Entries on target coordinates:
--- Begin ---
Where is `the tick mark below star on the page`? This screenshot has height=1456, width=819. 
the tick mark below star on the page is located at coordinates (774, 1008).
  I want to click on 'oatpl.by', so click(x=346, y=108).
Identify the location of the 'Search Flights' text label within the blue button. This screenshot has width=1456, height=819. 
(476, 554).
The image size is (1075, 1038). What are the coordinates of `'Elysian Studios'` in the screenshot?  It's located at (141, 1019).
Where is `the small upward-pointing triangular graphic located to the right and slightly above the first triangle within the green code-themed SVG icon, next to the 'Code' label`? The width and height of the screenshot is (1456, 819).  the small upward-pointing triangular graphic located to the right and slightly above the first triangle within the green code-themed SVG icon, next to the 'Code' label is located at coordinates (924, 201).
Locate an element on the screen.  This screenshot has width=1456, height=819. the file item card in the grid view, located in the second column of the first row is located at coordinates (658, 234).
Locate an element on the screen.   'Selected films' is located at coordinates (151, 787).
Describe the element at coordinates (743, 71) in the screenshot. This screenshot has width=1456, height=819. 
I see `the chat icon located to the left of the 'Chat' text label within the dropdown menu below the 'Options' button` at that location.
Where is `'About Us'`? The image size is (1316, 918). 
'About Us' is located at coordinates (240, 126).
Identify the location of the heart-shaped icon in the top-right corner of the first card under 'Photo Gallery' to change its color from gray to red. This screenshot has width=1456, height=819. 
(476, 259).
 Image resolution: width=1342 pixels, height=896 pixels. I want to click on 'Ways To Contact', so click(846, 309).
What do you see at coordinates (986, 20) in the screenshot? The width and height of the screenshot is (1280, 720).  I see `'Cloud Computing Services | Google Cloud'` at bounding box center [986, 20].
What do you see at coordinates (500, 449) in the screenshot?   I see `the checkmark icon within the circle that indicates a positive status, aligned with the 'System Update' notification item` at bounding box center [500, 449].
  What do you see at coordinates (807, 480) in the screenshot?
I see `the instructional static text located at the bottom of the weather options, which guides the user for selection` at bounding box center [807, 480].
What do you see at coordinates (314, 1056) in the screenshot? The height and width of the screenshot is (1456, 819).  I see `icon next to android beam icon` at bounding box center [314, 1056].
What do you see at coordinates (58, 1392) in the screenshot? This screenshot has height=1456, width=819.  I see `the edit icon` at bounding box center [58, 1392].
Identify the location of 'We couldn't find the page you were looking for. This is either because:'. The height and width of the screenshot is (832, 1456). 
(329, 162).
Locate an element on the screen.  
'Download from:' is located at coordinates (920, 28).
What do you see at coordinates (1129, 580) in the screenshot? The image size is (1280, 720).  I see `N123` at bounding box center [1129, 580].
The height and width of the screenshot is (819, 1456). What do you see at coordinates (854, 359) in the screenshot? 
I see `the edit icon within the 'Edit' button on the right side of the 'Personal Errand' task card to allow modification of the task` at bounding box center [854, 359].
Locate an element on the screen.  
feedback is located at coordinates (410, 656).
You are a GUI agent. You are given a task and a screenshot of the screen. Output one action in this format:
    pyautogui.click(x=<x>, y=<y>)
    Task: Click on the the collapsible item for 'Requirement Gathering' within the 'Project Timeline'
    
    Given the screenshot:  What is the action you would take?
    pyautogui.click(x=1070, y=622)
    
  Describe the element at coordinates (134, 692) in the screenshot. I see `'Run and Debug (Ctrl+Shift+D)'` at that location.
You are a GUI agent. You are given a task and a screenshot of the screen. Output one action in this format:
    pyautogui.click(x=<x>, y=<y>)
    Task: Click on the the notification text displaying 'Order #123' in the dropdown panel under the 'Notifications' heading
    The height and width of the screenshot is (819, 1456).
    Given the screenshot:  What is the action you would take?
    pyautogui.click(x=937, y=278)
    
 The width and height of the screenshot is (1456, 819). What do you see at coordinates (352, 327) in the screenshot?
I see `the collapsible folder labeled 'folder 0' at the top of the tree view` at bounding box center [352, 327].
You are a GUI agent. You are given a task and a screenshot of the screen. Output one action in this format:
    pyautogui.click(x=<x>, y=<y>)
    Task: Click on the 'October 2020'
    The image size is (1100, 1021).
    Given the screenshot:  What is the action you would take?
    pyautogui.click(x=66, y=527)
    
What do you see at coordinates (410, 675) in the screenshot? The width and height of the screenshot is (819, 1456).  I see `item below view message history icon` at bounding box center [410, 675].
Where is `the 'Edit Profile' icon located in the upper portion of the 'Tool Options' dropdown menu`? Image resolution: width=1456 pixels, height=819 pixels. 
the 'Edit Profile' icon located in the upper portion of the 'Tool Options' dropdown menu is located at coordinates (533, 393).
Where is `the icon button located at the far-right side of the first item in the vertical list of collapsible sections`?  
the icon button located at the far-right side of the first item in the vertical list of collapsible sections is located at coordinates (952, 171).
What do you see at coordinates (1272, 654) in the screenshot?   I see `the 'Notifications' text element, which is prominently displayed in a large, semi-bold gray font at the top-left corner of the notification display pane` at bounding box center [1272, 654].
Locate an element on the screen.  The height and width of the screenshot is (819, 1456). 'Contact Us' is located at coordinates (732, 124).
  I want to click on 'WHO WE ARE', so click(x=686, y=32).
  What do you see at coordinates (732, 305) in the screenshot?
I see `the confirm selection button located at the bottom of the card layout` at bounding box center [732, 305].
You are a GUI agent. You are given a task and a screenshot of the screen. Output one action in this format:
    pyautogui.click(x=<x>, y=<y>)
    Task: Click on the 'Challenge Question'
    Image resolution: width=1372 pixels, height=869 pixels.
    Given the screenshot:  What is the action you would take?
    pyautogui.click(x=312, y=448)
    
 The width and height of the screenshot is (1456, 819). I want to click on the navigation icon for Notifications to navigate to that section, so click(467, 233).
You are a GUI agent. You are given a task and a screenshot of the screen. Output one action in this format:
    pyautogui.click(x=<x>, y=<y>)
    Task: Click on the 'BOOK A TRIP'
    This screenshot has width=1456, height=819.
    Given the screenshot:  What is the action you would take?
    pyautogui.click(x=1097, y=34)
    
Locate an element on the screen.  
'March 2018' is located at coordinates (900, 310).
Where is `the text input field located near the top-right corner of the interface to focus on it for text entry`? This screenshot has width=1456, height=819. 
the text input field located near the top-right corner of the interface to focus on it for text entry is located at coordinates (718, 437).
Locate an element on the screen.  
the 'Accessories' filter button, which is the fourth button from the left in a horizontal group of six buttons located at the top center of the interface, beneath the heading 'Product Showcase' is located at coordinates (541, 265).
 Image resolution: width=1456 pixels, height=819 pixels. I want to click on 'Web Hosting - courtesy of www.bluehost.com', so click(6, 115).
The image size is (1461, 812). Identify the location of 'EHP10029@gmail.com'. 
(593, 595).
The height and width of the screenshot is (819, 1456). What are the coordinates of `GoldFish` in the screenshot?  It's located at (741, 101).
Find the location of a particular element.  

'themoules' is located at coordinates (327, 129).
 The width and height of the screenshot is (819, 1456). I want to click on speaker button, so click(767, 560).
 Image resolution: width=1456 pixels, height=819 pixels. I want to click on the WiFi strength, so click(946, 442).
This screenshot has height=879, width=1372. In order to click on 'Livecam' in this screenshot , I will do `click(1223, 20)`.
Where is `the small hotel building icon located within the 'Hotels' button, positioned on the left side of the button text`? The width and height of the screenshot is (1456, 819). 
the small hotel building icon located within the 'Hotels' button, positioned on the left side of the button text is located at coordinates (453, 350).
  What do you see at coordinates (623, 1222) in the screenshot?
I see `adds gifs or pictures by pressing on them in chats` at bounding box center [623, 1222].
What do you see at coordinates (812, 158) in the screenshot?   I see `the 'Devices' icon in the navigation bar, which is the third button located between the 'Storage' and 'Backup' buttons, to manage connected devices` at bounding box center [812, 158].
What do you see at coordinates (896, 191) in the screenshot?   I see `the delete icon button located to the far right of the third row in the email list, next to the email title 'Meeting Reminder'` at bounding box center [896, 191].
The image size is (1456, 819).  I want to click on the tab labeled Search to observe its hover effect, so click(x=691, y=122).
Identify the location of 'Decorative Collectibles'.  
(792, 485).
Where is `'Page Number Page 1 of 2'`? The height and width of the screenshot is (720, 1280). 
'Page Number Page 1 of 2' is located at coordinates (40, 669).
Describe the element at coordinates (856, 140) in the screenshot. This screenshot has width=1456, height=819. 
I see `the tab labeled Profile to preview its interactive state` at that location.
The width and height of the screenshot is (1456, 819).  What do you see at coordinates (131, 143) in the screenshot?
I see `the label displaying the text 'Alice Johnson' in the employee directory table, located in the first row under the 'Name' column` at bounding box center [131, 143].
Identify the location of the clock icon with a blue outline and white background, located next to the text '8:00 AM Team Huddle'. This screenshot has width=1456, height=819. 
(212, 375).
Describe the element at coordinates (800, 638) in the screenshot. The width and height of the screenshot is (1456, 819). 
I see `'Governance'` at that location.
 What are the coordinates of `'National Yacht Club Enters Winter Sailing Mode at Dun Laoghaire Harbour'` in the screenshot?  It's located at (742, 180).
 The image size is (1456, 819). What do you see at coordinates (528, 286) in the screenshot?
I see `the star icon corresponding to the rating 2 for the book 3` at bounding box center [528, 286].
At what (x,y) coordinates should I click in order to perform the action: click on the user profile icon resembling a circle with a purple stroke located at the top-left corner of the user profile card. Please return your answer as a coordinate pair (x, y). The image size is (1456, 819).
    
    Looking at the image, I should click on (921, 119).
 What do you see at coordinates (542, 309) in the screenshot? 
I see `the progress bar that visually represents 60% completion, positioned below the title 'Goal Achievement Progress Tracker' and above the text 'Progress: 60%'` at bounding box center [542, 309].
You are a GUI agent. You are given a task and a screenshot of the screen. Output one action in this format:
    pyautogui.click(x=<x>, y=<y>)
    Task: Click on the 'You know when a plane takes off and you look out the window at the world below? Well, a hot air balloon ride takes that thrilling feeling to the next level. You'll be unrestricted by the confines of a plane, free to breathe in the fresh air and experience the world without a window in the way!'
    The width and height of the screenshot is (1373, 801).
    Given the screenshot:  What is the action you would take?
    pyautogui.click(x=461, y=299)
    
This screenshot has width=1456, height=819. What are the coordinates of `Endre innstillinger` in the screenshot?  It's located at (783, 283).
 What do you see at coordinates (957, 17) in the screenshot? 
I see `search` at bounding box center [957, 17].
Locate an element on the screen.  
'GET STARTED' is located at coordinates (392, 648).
--- End ---
### [What you should do]
Reproduce verbatim the lines of the data above, starting at the line that contains "I want to click on 'oatpl.by', so" and ending at the line that contains "(476, 554).".

### [Exercise output]
  I want to click on 'oatpl.by', so click(x=346, y=108).
Identify the location of the 'Search Flights' text label within the blue button. This screenshot has width=1456, height=819. 
(476, 554).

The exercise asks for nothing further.